抜粋6

第4章

  1,つねに励むのは不死の境地である。怠り怠けるのは死の足跡である。つとめ励む人々は死ぬことが無い。怠りなまける人々は、つねに死んでいる。

  2、つとめはげむことについてこの区別のあることを知って、賢い人、聖者は、自分の境地であるつとめはげむことをいつも喜ぶがよい。

  3,たえず(道に)思いをこらし、つねに健く奮励する、思慮ある人々はニルバーナに達する。これは無上の幸せである。

 

  4,賢明なる人がつとめはげみによって放逸をたち切るときに、智慧の高閣に登り、憂いを去って、憂いある人びとを見下(おろ)す。山の上にいる人が地上の人々を見下すように。

  5,聡明な人は、奮い立ち、努めはげみ、自制、克己によって、(よるべとしての)島をつくる。激流もそれを押し流すことができない。

  6,ふるい立ち、思いつつましくこころは清く、気をつけて行動し、自ら制し、法にしたがって生き、つとめはげむ人は、名声が高まる。

  7,心のなかで、怠ってはならぬ。絶えず沈黙の教えを実行せよ。休らいに帰し、つねに専念している修行完成者には、憂いは存在しない。

  8,下劣なしかたになじむな。怠けて人々とともにふわふわと暮らすな。邪な見解をいだくな。世俗のわずらいをふやすな。

  9,世俗的であっても、すぐれた正しい見解をもっているならば、その人は千の生涯を経ても、地獄に落ちることがない。

 10,智慧乏しき愚かな人々は放逸にふける。しかし心ある人は、つとめはげむのをまもる。ー隊商の統領が財宝を(大切に)まもるように。

 11,叡智の無い愚かな人々は放逸の状態をつづけている。つとめはげむ人は、つねに瞑想し、汚れの消滅を達成する。

 12,放逸に耽るな。愛欲と歓楽に親しむな。おこたることなく思念をこらす者は、不動の楽しみを得る。

 13,今や怠りなまける時であってはならない。煩悩の汚れを滅ぼし尽くさないならば、その放逸なる人を、悪魔がつきそって行く。鹿の母が獅子につきそって行くようなものである。

 14,放逸で他人の妻になれ近づく者は、4つの事がらに遭遇する。ーすなわち、禍を招き、臥して楽しからず、第3に避難を受け、第4に地獄におちる。
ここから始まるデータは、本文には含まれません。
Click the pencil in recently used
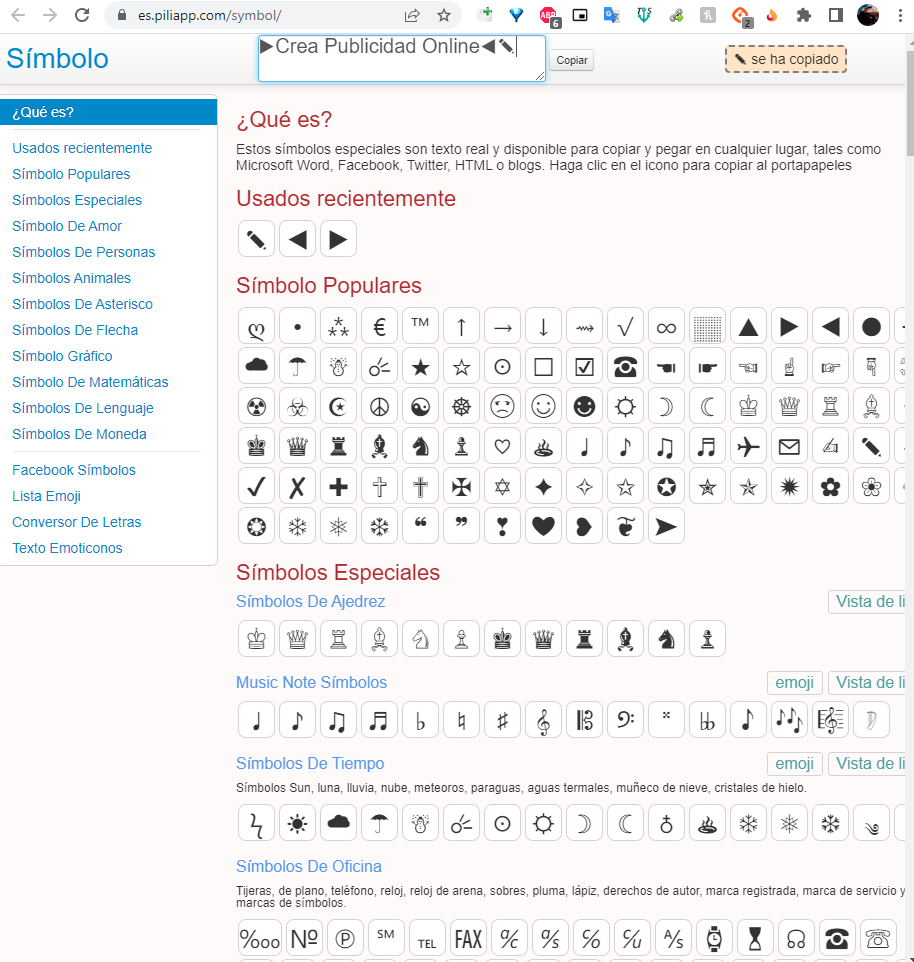This screenshot has width=914, height=962. (x=256, y=239)
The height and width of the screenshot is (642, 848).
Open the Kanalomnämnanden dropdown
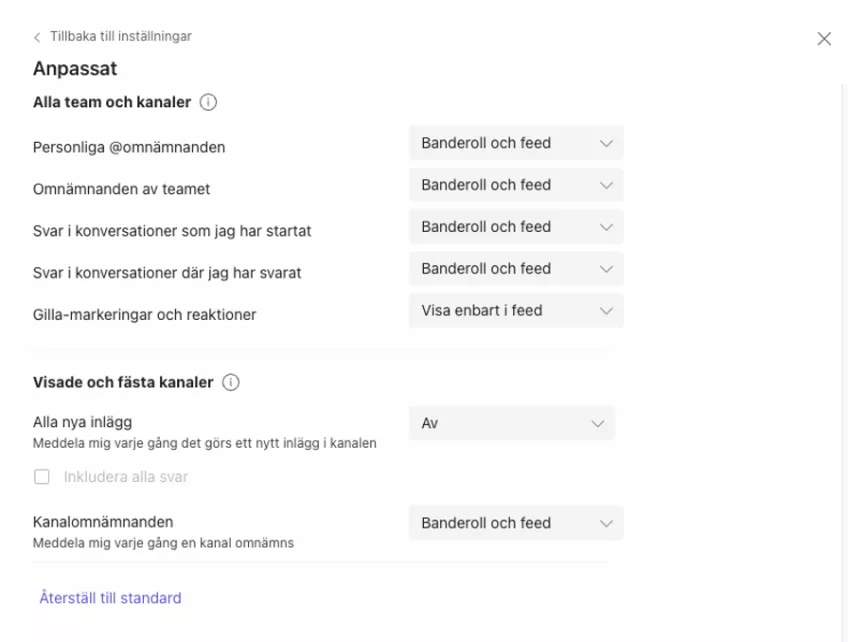coord(516,523)
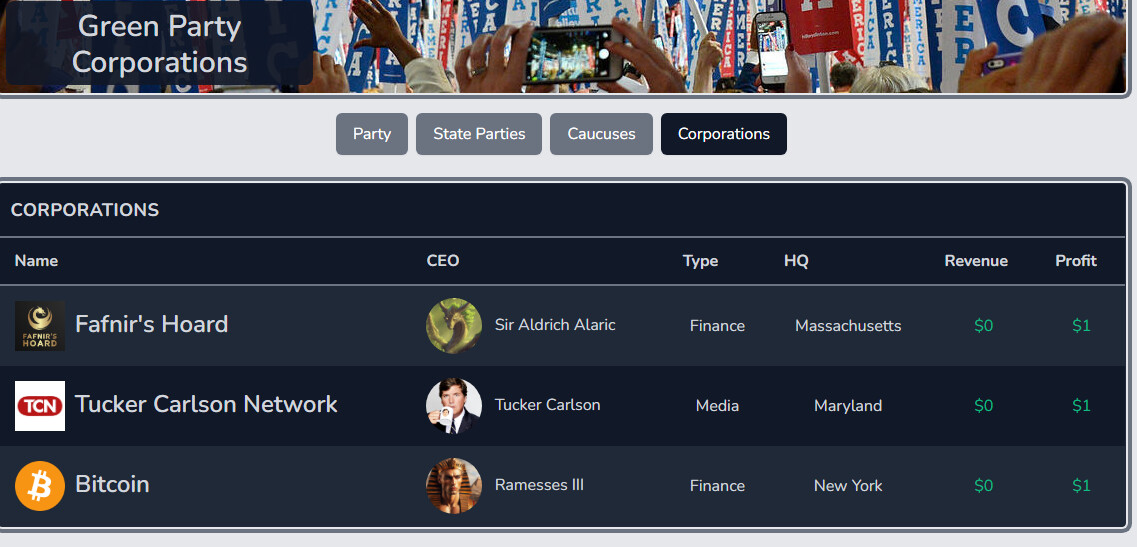Open the Caucuses tab
The height and width of the screenshot is (547, 1137).
point(601,134)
 15,禍をまねき、悪しところ(地獄)に堕ち、相ともにおびえた男女の愉楽は少なく、王は重罰を課する。人は他人の妻になれ近づいてはならぬ。身体が崩壊したのちには、地獄で火に焼かれる。

 16,自分の益になるものであると知り得ることを、あらかじめ為すべきである。(無謀な)車夫のような思いによらないで、賢者はゆっくりと邁進すべきである。